Un vent mauvais souffle sur notre pays. Depuis quelques semaines, les
attaques s’accélèrent contre la liberté d’expression, les libertés publiques et
tout ce qui ne va pas dans le sens du pouvoir ou d’une extrême droite qui donne
le « la » du débat public.
Quand des étudiants de Sciences Po manifestent pour la paix en dénonçant
les crimes de guerre à Gaza, le premier ministre s’invite au conseil
d’administration pour mettre la pression afin de mater au plus vite cette
expression politique. Depuis, les CRS sont intervenus plusieurs fois au sein
même d’établissements d’enseignement supérieur autrefois considérés comme des
lieux de savoirs préservés de la répression. Les étudiants, comme des millions
avant eux, expriment simplement une opinion. Or, sur les plateaux télé, on veut
voir dans ce mouvement la résurgence de l’antisémitisme, l’instrumentalisation
politique et autre complot contre Israël.
Un jour, c’est un syndicaliste CGT qui prend un an de prison avec sursis
pour un tract sur les attentats du 7 octobre. Un autre jour, ce sont des
réunions publiques de l’opposition qui sont interdites en pleine campagne
électorale et une présidente de groupe à l’Assemblée nationale convoquée par la
police pour « apologie du terrorisme ». Une première. C’est encore
l’humoriste Guillaume Meurice, bien que blanchi par la justice, qui est à
nouveau sanctionné pour une blague qui déplaît à la direction de la radio
qui l’emploie. Il risque le licenciement. Un acharnement qui s’inscrit dans une
reprise en main de l’audiovisuel public visant à écarter toute voix dissonante.
Où allons-nous ?
La gauche, et tout ce qui lui est assimilé, est criminalisée. Une sorte de
nouvel ennemi de l’intérieur.

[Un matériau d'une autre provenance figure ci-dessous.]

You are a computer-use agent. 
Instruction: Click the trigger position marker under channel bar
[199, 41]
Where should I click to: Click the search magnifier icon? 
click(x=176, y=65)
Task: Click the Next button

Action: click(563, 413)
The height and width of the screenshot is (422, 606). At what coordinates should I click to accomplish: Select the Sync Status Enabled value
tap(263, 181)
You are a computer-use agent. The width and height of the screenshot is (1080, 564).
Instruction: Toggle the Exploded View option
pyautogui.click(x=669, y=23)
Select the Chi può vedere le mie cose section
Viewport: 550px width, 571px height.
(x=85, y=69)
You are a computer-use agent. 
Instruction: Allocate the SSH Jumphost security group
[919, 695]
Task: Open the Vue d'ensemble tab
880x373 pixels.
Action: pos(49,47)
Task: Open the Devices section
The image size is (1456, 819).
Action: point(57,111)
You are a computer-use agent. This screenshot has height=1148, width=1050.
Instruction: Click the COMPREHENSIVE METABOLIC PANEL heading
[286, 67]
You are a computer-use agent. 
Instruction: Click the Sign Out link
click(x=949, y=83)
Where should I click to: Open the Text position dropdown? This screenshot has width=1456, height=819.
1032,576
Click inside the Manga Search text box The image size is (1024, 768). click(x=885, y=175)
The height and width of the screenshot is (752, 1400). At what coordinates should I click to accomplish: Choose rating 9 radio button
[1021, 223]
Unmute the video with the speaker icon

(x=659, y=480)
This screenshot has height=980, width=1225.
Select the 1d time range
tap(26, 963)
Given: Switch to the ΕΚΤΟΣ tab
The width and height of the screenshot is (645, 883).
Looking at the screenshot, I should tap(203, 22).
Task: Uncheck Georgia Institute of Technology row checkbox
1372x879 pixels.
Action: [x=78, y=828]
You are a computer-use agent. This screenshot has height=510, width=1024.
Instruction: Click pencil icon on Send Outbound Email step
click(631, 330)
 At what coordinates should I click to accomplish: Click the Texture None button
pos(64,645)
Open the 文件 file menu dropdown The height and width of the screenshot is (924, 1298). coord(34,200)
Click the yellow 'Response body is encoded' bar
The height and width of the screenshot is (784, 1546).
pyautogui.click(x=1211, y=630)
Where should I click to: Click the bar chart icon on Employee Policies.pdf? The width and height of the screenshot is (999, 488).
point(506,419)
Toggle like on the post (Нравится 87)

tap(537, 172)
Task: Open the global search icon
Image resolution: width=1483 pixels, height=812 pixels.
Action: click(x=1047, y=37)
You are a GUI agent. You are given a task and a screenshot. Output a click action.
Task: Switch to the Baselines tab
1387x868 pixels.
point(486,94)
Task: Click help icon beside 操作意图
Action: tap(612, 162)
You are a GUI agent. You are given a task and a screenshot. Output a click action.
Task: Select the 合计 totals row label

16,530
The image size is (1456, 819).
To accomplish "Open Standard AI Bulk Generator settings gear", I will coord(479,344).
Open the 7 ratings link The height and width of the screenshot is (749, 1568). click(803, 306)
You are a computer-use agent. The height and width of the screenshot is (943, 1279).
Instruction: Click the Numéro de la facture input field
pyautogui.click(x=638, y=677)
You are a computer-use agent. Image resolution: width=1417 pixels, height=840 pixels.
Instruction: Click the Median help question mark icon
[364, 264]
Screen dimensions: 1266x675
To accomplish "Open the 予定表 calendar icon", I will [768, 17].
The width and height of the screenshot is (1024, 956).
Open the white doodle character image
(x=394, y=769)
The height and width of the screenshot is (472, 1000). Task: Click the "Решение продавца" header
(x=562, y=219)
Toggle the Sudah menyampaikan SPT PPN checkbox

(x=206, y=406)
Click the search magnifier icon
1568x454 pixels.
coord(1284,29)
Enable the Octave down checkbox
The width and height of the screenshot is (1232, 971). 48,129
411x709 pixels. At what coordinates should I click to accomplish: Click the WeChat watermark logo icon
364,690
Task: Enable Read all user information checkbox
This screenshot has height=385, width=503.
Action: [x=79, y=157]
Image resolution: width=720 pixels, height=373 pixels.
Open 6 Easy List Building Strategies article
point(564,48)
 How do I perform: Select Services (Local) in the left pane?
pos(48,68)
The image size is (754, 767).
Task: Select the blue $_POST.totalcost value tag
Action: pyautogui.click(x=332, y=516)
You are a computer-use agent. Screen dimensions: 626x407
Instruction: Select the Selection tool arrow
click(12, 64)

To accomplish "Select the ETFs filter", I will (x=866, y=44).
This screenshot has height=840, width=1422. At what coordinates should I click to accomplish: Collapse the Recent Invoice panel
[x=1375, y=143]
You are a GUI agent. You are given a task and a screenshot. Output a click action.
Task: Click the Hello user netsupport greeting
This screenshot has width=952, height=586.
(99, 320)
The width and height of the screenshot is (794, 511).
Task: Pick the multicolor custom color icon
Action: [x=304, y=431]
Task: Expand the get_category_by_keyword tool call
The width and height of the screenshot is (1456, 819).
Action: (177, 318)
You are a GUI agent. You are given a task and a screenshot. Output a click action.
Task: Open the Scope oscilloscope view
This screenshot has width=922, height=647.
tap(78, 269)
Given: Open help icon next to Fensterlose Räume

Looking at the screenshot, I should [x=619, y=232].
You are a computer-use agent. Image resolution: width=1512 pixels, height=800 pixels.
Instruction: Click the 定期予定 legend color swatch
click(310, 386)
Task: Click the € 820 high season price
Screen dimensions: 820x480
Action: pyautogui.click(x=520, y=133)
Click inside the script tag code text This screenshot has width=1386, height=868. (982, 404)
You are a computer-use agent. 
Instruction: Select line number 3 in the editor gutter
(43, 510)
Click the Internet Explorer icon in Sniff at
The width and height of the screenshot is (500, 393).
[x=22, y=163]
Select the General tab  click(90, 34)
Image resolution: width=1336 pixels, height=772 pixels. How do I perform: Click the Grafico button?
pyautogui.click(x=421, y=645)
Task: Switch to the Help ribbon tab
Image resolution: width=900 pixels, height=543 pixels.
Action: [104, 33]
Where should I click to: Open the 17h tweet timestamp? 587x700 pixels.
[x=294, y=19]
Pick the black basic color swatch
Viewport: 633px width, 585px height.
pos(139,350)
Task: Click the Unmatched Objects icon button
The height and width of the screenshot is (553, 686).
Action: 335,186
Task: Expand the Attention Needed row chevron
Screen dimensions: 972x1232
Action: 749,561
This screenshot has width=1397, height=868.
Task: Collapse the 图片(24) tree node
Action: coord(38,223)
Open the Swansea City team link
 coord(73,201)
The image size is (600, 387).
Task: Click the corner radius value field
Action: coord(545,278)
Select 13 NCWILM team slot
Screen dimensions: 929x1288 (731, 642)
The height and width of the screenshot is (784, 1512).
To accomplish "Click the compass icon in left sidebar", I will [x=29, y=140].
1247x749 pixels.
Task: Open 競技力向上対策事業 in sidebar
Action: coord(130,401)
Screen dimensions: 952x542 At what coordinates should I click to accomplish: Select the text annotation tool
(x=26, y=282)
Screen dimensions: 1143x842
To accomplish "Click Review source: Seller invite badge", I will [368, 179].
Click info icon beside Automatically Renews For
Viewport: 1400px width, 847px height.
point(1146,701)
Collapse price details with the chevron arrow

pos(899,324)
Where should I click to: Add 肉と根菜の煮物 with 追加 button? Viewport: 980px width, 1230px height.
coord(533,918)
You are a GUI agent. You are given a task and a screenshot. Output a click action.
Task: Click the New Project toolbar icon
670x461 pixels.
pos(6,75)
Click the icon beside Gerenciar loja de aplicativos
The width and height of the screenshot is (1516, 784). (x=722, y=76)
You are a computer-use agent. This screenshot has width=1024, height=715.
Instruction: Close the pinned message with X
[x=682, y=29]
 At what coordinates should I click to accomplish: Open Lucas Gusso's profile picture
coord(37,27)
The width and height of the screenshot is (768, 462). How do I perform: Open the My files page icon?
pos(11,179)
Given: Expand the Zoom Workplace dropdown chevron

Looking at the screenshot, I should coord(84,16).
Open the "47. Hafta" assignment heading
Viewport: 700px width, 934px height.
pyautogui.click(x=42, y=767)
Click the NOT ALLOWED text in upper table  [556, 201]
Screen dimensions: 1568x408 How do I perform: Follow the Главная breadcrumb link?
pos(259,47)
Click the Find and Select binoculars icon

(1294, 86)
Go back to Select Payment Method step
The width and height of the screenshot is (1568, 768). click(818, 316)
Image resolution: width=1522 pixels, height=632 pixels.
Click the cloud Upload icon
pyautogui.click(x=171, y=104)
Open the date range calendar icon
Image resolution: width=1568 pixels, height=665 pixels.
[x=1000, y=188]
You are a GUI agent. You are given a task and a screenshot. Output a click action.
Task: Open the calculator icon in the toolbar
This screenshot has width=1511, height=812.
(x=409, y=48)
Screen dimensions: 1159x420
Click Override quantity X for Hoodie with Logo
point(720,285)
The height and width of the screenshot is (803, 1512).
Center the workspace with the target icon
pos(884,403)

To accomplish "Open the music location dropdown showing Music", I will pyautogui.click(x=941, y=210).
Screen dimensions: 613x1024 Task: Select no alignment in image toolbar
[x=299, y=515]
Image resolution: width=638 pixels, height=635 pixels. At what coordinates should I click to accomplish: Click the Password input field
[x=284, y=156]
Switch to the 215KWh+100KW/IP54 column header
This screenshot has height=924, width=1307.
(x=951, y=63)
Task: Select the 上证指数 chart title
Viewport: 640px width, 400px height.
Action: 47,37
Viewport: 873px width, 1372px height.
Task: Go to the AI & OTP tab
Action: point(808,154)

La défense inconditionnelle d’Israël, quels que
soient les crimes commis, la stratégie de droitisation du pouvoir et la
bollorisation des médias sont un cocktail qui produit une accélération de
l’histoire terrifiante.
Cette séquence a pour premier effet de neutraliser le combat en faveur de
la paix en le disqualifiant. Ce faisant, ce sont des milliers de victimes
palestiniennes et les otages israéliens du Hamas que l’on ignore et un
processus de paix que l’on hypothèque. Mais c’est aussi le combat contre
l’antisémitisme qui en prend un coup. Car à voir de l’antisémitisme
partout, on ne le voit plus là où il se niche. Songeons que
nous en sommes à demander à Mme Le Pen si elle pense qu’une
partie de la gauche est antisémite ! Elle qui a présidé un parti dont les
statuts mêmes ont été déposés en préfecture par un ancien Waffen-SS. De même,
en plein Paris, 800 militants néofascistes commémorent la mort d’un
antisémite revendiqué sans que cela semble émouvoir ceux-là mêmes qui cherchent
des poux dans la tête à la gauche depuis des mois. De quoi s’interroger sur la
sincérité de leur combat.
En dépolitisant le conflit, en étant incapable de séparer le droit d’Israël
à exister de la politique criminelle en cours, en justifiant le viol des lois
internationales, on ne fait que fragiliser sa légitimité et renforcer les
amalgames qui assimilent les juifs aux exactions israéliennes.
Enfin, ces multiples atteintes aux libertés publiques,
cette criminalisation des militants ne peuvent que renforcer une extrême
droite qui n’en avait pas besoin. Dans une sorte de cynisme toujours renouvelé,
le camp présidentiel organise son duel avec le RN et, d’abandons en abandons,
se donnent toutes les chances de le perdre.
Il faut ajouter que l’hystérisation des débats sur les réseaux sociaux
participe de ce climat délétère. Y compris à gauche. Il est temps qu’un sursaut
collectif de tous les démocrates permette d’agir ensemble afin de renverser la
tendance dont nous ne savons que trop où elle nous mène.